HDRN Canada launches learning series with a crash course in federated analysis
“This series has been long in the making,” remarked Dr. Kim McGrail, Scientific Director of HDRN Canada, as she kicked off the inaugural session of the Federated Analysis: State of the Science Collective Learning Series. Curated by HDRN Canada, this seven-part limited series offers an in-depth exploration of federated analysis, from the current practice of distributed analysis to artificial intelligence and federated learning — unprecedented in the Canadian context.
To build the series, HDRN Canada pulled together a steering committee of academic and industry experts in data analysis, data linkage, health services research, health equity, and biostatistics from across Canada, led by Dr. Kim McGrail, HDRN Canada Scientific Director. “Pretty early on in the planning of this series, we realized certain critical elements were missing, such as common definitions for the type of data analyses that we used,” explained Dr. McGrail.

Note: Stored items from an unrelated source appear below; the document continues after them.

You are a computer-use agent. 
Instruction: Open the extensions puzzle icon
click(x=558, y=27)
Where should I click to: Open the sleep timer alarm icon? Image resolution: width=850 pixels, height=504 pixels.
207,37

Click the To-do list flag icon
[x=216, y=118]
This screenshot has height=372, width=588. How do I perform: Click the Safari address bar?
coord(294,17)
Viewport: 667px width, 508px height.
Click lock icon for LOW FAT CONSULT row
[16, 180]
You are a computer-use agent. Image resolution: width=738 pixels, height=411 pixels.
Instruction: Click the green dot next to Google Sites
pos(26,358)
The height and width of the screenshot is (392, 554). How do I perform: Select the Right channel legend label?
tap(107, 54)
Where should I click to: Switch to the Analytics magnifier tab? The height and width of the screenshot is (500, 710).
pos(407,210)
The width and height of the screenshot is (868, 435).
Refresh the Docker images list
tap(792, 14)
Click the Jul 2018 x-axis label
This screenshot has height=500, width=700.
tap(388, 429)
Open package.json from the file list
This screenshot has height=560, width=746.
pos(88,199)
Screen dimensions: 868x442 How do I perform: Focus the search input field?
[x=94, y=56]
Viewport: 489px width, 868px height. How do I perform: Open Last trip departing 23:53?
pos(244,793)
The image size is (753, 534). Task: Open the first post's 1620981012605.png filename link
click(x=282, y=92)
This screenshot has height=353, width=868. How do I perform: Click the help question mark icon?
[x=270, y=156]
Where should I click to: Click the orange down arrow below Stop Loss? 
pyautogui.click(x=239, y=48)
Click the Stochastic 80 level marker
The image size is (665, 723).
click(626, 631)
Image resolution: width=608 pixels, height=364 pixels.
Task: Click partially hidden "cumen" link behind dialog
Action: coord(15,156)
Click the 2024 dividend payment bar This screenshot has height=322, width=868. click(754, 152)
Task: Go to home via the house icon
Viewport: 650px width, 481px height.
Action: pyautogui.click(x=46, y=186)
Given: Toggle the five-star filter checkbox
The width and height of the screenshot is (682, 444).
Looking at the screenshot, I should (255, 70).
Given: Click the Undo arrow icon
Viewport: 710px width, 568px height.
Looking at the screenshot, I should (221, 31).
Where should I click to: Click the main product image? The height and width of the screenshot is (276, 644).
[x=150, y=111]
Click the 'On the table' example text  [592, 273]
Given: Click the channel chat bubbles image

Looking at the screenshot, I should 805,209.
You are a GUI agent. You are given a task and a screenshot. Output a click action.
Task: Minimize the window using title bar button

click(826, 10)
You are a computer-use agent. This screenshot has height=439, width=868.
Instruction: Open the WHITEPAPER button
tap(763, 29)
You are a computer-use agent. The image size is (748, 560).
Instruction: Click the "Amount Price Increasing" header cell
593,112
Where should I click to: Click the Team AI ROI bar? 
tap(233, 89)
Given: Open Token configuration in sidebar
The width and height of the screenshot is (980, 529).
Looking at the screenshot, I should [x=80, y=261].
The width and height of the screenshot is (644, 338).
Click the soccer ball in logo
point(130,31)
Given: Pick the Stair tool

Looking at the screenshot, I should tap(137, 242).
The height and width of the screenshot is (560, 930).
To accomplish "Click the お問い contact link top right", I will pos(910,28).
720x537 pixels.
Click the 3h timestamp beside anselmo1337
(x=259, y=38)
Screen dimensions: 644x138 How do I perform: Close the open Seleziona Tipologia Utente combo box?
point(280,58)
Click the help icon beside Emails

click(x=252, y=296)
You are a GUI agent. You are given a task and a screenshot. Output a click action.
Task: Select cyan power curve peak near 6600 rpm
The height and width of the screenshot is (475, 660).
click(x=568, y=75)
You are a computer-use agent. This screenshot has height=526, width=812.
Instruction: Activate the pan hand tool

We’re not saying that federated analysis is going to take over and be the only way that we use data, but more options can make more things possible. ~ Dr. Kim McGrail, HDRN Canada CEO
Pooled analysis, for example, is the analysis of individual data that are combined from multiple locations and/or multiple different sources of data. “This is what we think of as the traditional analysis when we’re doing multi-regional research. We put all the data in a single place—it’s pooled,” said McGrail. “Distributed data is the idea that they are stored across multiple organizations, institutions or data centres, whereas federated data is distributed data that are able to be analyzed together while remaining separate.”
With new developments in statistical analysis, federated analysis can be a powerful tool for researchers, added Dr. McGrail, noting that it’s not a one-size-fits-all method but rather an additional option for data analysis. “We’re not assuming that there’s any one particular approach that’s a single solution or a silver bullet. We’re not saying that federated analysis is going to take over and be the only way that we use data, but more options can make more things possible,” she said.
How do we approach federated analysis? Three components are needed according to Dr. Robert Platt, CNODES Executive Co-Lead: consistency of a common protocol and analytic plan, data harmonization, and a common data model. “This means everybody’s working from exactly the same protocol and analytic steps,” said Platt. “We standardize the data using this common protocol approach so that those datasets all look fairly identical.” These are the first steps of making data ready, interoperable and reusable for analysis. In other words, harmonization or standardization of the data is key to building a common data model, a standardized logical infrastructure organizing and operating data from many sources, with analytic code that can be run in any province or territory across the country.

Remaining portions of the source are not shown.